Al cabo de un momento, en el que también el comandante pareció perderse en la contemplación, Kincaid preguntó:

– ¿Dónde va a ponerlas?

– Creo que ahí. -Señaló la pared de ladrillo trasera del jardín, el único terreno por ocupar que vio Kincaid-. Son trepadoras, lo invadirán.

– Deje que lo ayude.

De repente, Kincaid sintió el deseo de participar en esta conmemoración, más auténtica que cualquier oficio pronunciado por un desconocido.

El comandante vaciló antes de responder, una costumbre suya, empezaba a pensar Kincaid, cuando alguien amenazaba con romper su rutina solitaria.

– Ah, sí, hay otra pala en el cobertizo.

Kincaid llevó las macetas al fondo del jardín, y cuando el comandante volvió con las palas y señaló el lugar entre los pensamientos y los antirrinus, se pusieron a cavar juntos. Trabajaron en silencio mientras las sombras avanzaban por el jardín.

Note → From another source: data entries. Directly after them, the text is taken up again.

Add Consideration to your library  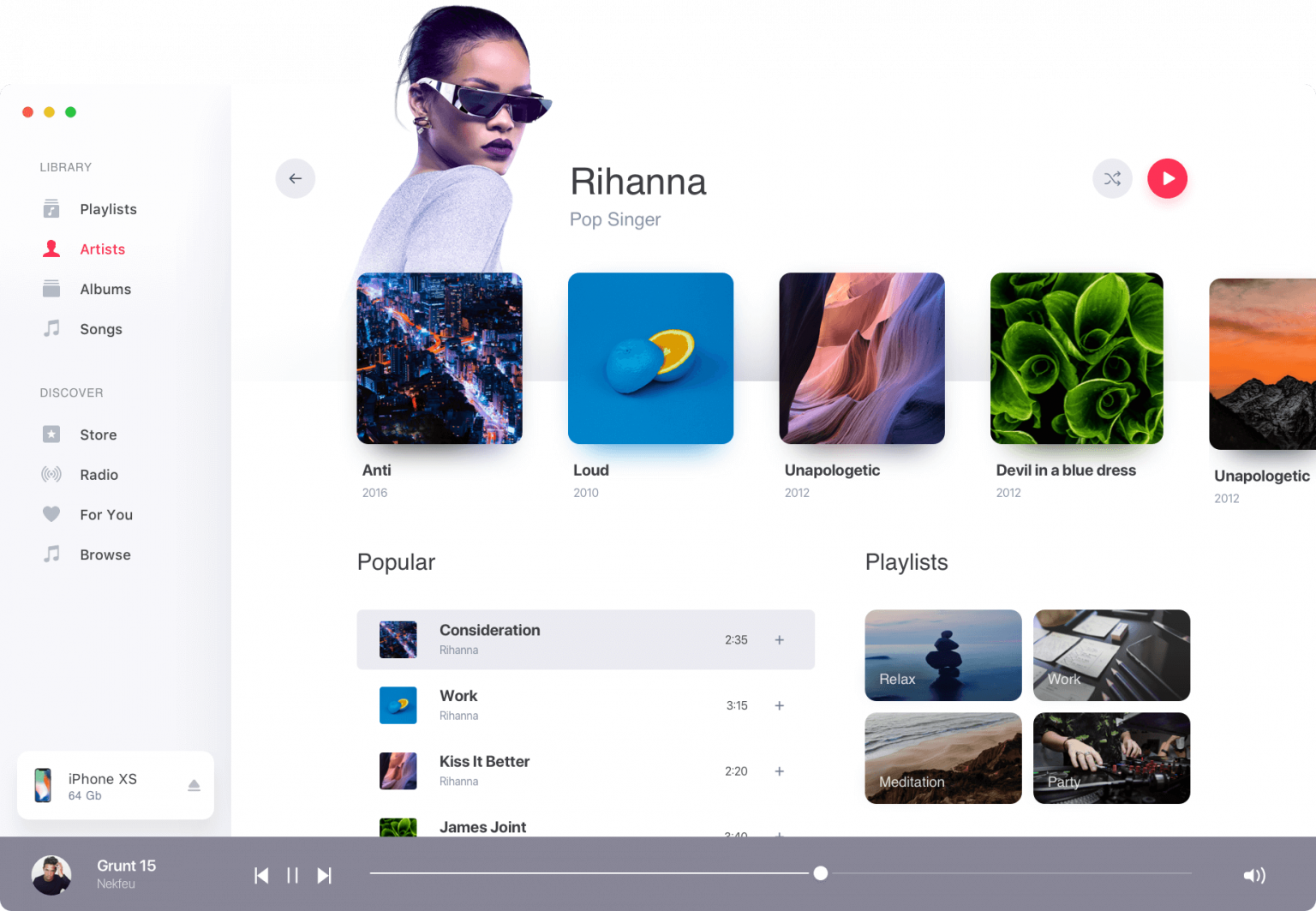[x=779, y=639]
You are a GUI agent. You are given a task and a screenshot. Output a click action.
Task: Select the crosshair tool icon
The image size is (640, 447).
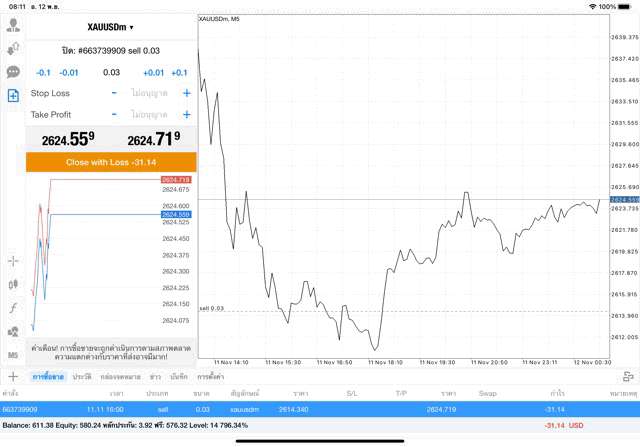point(13,260)
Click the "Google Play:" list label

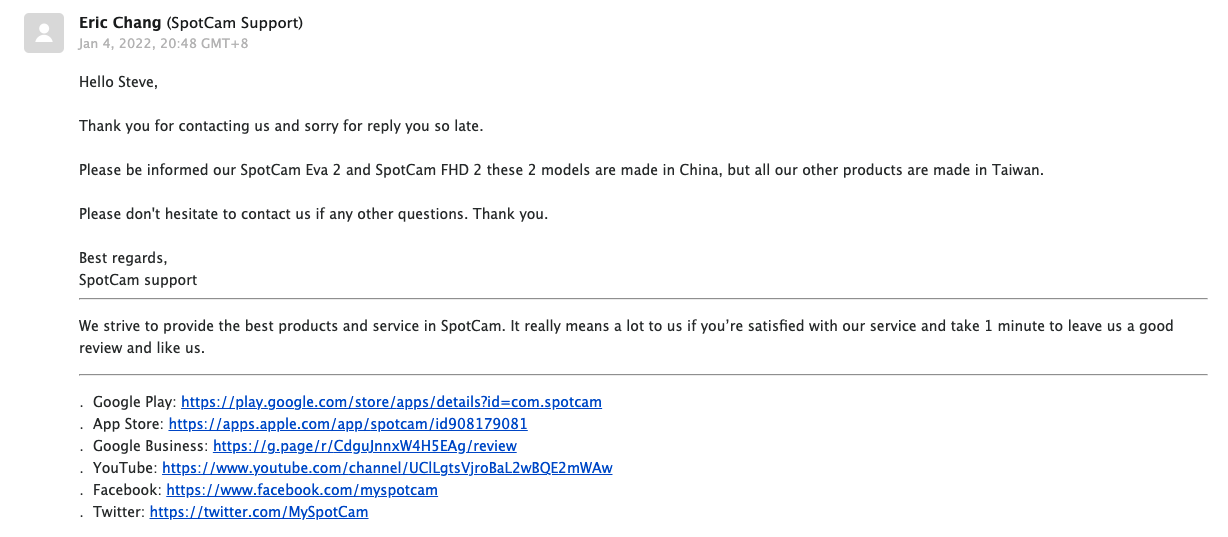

Cuando el comandante juzgó que los agujeros eran lo bastante hondos, pusieron las rosas con cuidado, rellenaron el hueco alrededor y presionaron la tierra con las manos. Tras años de vida en pisos de ciudad, Kincaid sintió una satisfacción al ensuciarse que no sentía desde que hacía fuertes de barro en su infancia en Cheshire.

El comandante se quedó apoyado en su pala mientras supervisaba satisfecho su trabajo manual.

– Buen trabajo. Apuesto a que le gustaría.

Kincaid asintió a la vez que levantaba la vista hacia las oscuras ventanas del piso de Jasmine. Un piso por encima, el sol lanzó un destello en el suyo.